U.S. Botanic Garden

This Living Plant Museum on the National Mall Has Operated Since 1850

 Taylor McIntyre / TripSavvy

The U.S. Botanic Garden, or USBG, established by Congress in 1820, is a living plant museum on the National Mall. The Conservatory reopened in December 2001 after a four-year renovation, showcasing an impressive state-of-the-art indoor garden with approximately 4,000 seasonal, tropical and subtropical plants. The U.S. Botanic Garden is administered by the Architect of the Capitol and offers special exhibits and educational programs throughout the year.

Also, a part of the USBG, Bartholdi Park is located across the street from the conservatory. This beautifully landscaped flower garden has as its centerpiece, a classical style fountain that was created by Frédéric Auguste Bartholdi, the French sculptor who also designed the Statue of Liberty.

History of the Botanic Garden

In 1816, the Columbian Institute for the Promotion of Arts and Sciences in Washington, D.C., proposed the creation of a botanic garden. The aim was to grow and display both foreign and domestic plants and make them available for the American people to view and enjoy. George Washington, Thomas Jefferson, and James Madison were among those who spearheaded the idea of a permanent formal botanical garden in Washington, D.C.

Congress established the garden near the Capitol grounds, on a plot stretching from First Street to Third Street between Pennsylvania and Maryland Avenues. The garden remained here until the Columbian Institute dissolved in 1837.

Five years later, the team from the U.S. Exploring Expedition to the South Seas brought a collection of living plants from around the world to Washington, which sparked renewed interest in the concept of a national botanic garden.

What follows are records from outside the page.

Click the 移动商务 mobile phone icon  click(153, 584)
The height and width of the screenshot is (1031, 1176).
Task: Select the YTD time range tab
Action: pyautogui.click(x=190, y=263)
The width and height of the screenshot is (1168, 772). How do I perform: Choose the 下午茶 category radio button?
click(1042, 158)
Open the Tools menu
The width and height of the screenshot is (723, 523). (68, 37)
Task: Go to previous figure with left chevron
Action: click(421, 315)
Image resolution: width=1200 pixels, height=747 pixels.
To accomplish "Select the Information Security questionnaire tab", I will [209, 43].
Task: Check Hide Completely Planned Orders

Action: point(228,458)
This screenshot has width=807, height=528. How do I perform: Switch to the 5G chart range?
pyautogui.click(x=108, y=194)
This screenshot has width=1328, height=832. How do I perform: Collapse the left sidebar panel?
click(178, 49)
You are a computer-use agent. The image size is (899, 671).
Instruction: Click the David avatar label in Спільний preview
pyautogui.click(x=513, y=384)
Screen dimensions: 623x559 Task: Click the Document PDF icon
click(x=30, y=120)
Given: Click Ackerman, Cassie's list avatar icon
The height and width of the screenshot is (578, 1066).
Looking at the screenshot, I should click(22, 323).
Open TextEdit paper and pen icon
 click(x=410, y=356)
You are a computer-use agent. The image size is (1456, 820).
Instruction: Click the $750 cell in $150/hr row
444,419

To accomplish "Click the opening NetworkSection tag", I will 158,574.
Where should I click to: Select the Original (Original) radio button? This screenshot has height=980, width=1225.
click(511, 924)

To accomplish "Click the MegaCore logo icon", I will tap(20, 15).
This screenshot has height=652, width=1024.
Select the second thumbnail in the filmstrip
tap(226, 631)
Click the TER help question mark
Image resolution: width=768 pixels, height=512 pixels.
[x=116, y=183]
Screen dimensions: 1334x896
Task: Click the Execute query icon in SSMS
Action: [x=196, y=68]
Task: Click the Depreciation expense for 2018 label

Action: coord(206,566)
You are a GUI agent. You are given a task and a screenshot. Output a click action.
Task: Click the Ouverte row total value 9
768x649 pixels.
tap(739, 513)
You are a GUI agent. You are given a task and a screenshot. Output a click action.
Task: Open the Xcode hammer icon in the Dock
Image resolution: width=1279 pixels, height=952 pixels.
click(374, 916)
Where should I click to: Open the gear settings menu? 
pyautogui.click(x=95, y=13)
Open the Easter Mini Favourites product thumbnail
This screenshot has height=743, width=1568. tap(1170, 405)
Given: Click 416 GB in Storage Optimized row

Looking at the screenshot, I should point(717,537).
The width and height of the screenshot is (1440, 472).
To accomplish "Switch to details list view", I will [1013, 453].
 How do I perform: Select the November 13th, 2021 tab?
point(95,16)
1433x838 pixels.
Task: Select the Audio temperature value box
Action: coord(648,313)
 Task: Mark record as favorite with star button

These plants were first housed in a greenhouse behind the Old Patent Office Building and were later moved to the former site of the Columbian Institute's garden. The USBG has been in operation since 1850, moving to its current home along Independence Avenue in 1933. It's under the purview of the Joint Committee on the Library of Congress in 1856 and has been overseen by the Architect of the Capitol since 1934

The National Garden opened in October 2006 as an extension to the USBG and serves as an outdoor annex and learning laboratory. The National Garden includes a First Ladies' water garden, an extensive rose garden, a butterfly garden, and a display of a variety of regional trees, shrubs and perennials.

 Taylor McIntyre / TripSavvy

Location of the Botanic Garden

The USBG is located across from the U.S. Capitol Building along First St. SW, between Maryland Ave. and C St. Bartholdi Park sits behind the Conservatory and is accessible from Independence Ave., Washington Ave. or First St. The closest Metro station is Federal Center SW. 

Admission to the Botanic Garden is free, and it's open daily from 10 a.m. to 5 p.m. Bartholdi Park is accessible from dawn until dusk.